Plasmarl is also home to Swansea Indoor Bowls. Plasmarl is close to the Swansea.com Stadium, which is the home ground to EFL Championship club Swansea City A.F.C.

==Cwm Level Park==
Cwm Level Park is a near-by park between Plasmarl and neighbouring areas Brynhyfryd and Landore.

The park is the official ground for the association football clubs Cwmfelin Press and Cwm Albion. The park also has a playground where young children can play.

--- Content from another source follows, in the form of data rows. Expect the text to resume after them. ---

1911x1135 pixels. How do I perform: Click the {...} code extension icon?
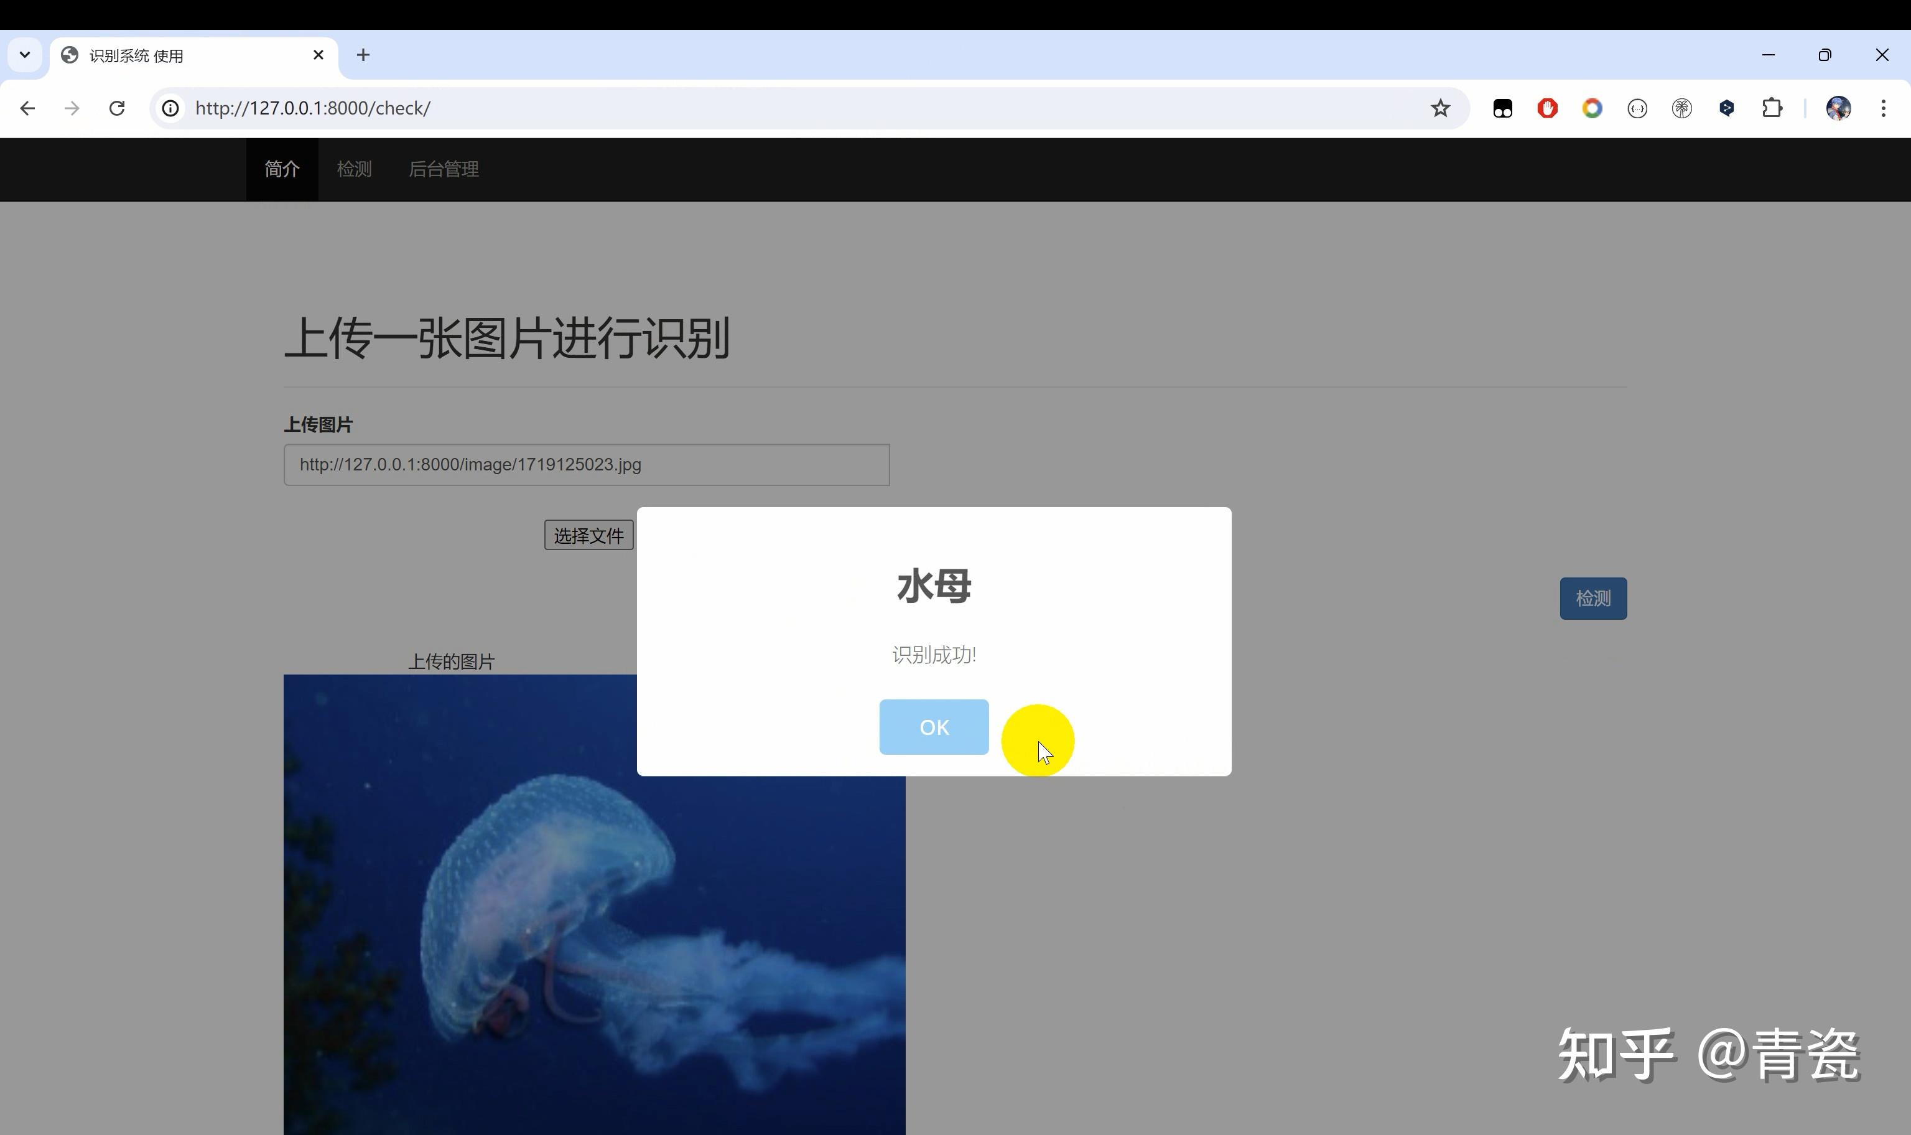click(1637, 108)
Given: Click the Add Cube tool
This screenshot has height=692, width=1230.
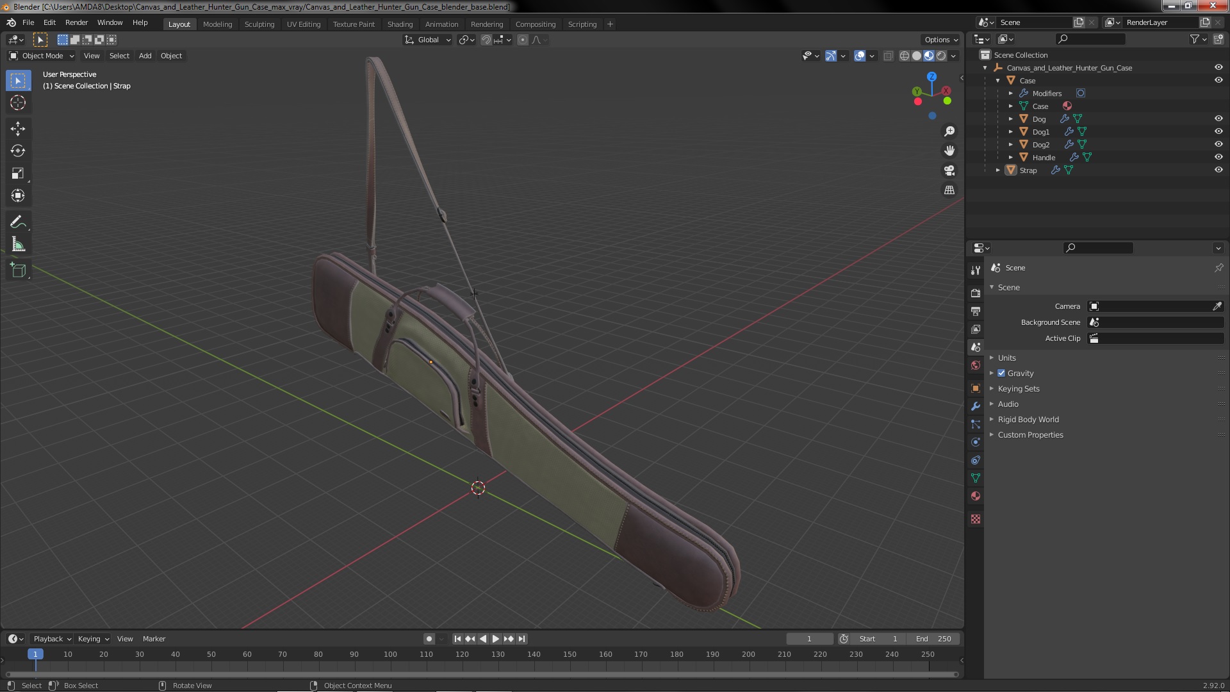Looking at the screenshot, I should click(x=18, y=270).
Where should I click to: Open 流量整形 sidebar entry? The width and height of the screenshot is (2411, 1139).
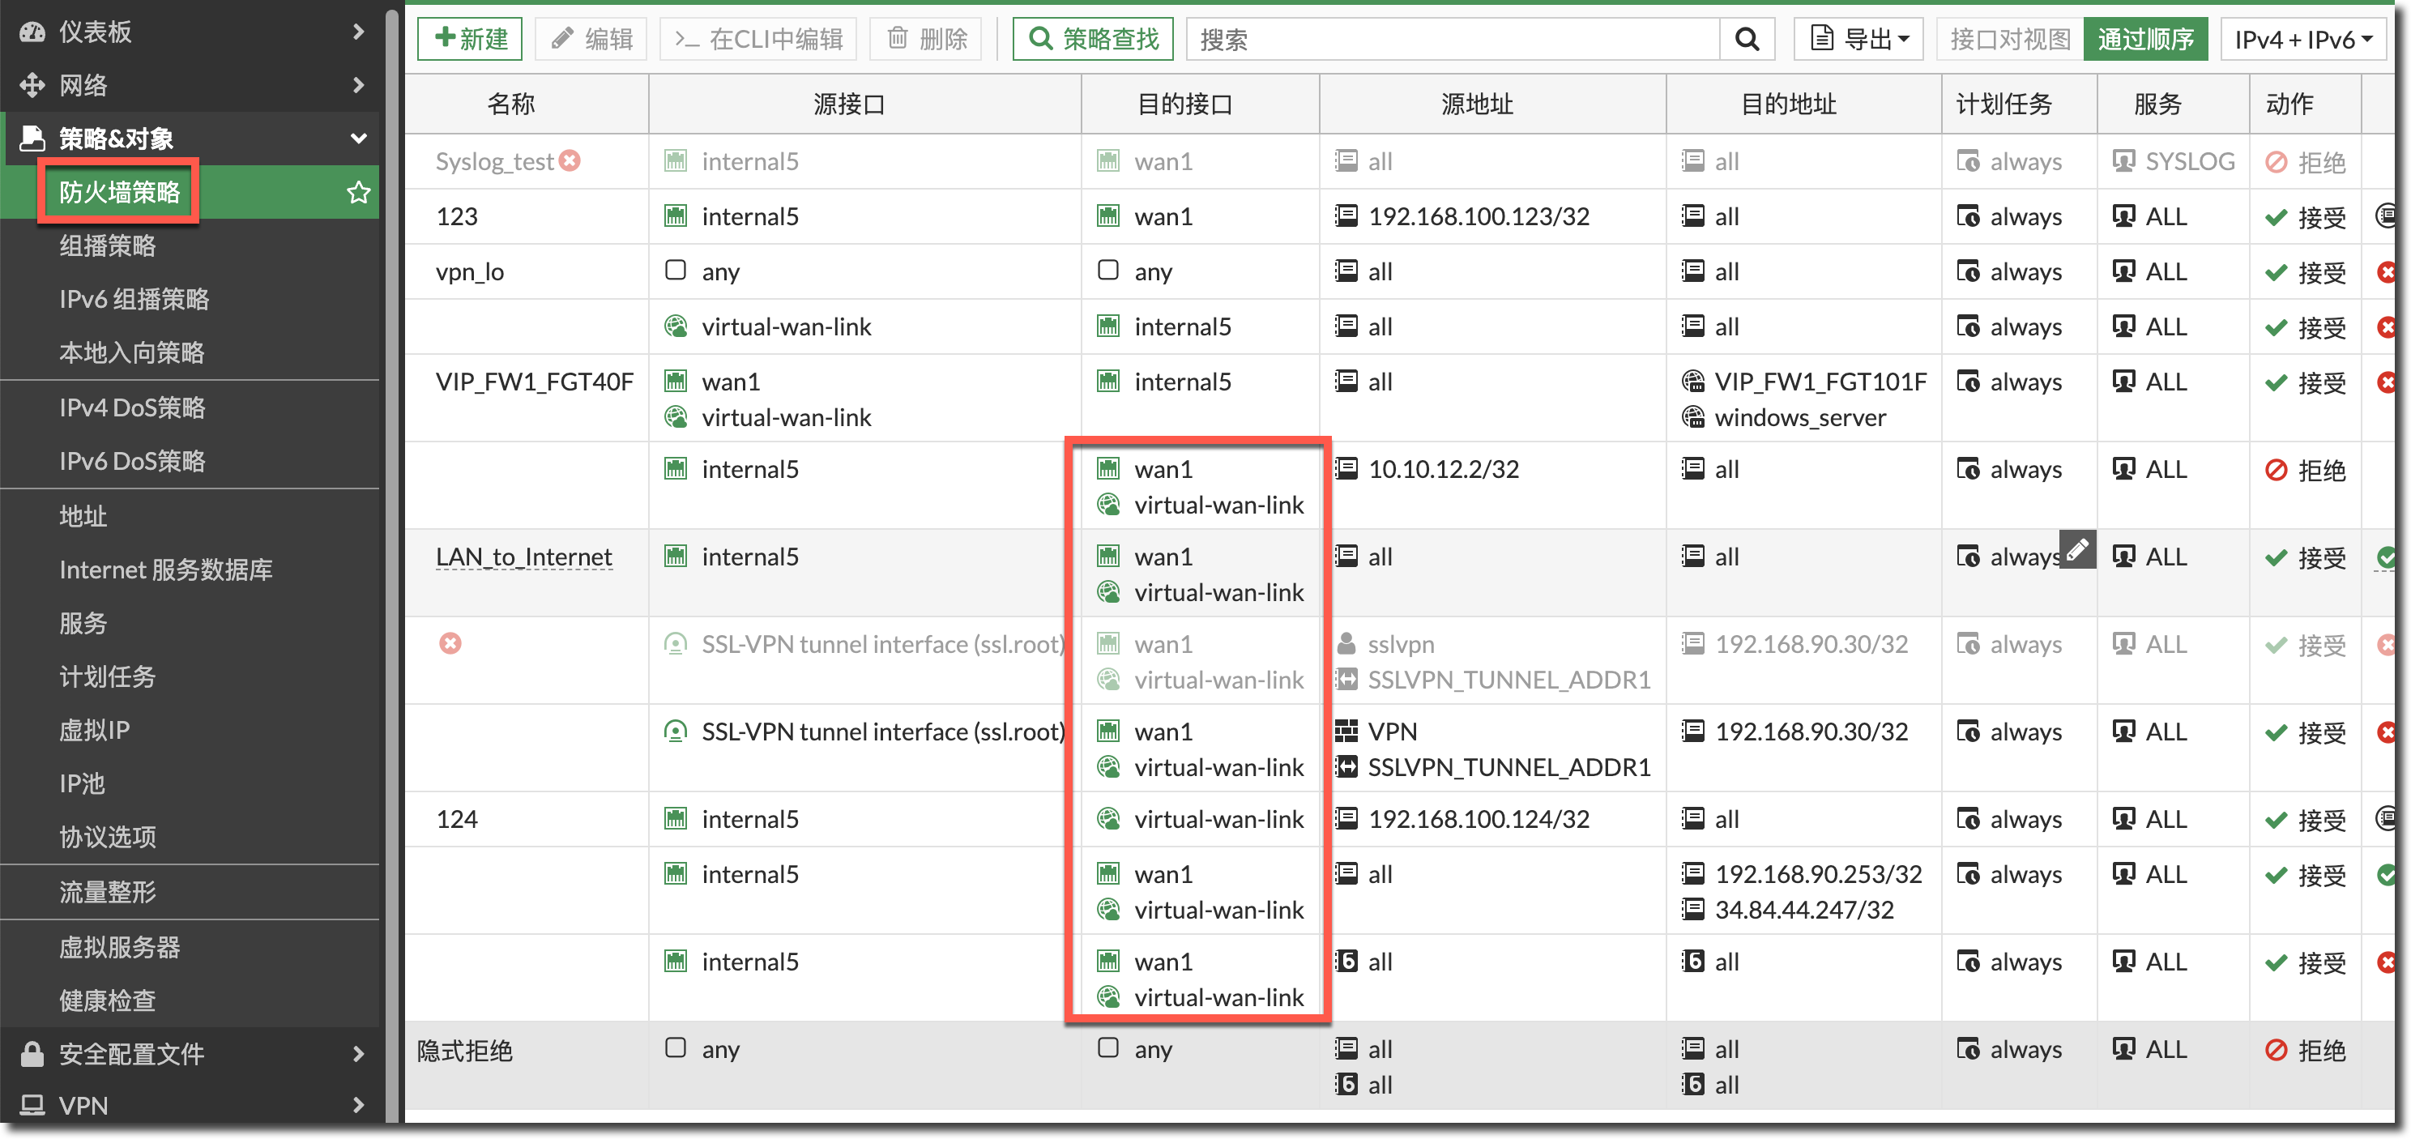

Several benches are also located around the park, providing a view of the park and the on-looking road. The park is also less than half a mile in distance from the major sports ground, the Swansea.com Stadium.

==Llewelyn Park==
Llewelyn Park lies just north of Plasmarl, on land donated by John Dillwyn Llewelyn to the city along with money to develop the park in 1874.

==Racing==
The A4067 (parallel to Neath Road) is frequently used for illegal street racing. The cars and motorcycles meet at the nearby football field to organise events. Motorbike races are more common in the area and generally take place throughout the day, whereas cars commonly race at night with reduced traffic. The spot is popular due to it being central in a stretch of three dual carriageways which allows for easy escape in the case of a police chase.
A fatal crash took place in June 2008.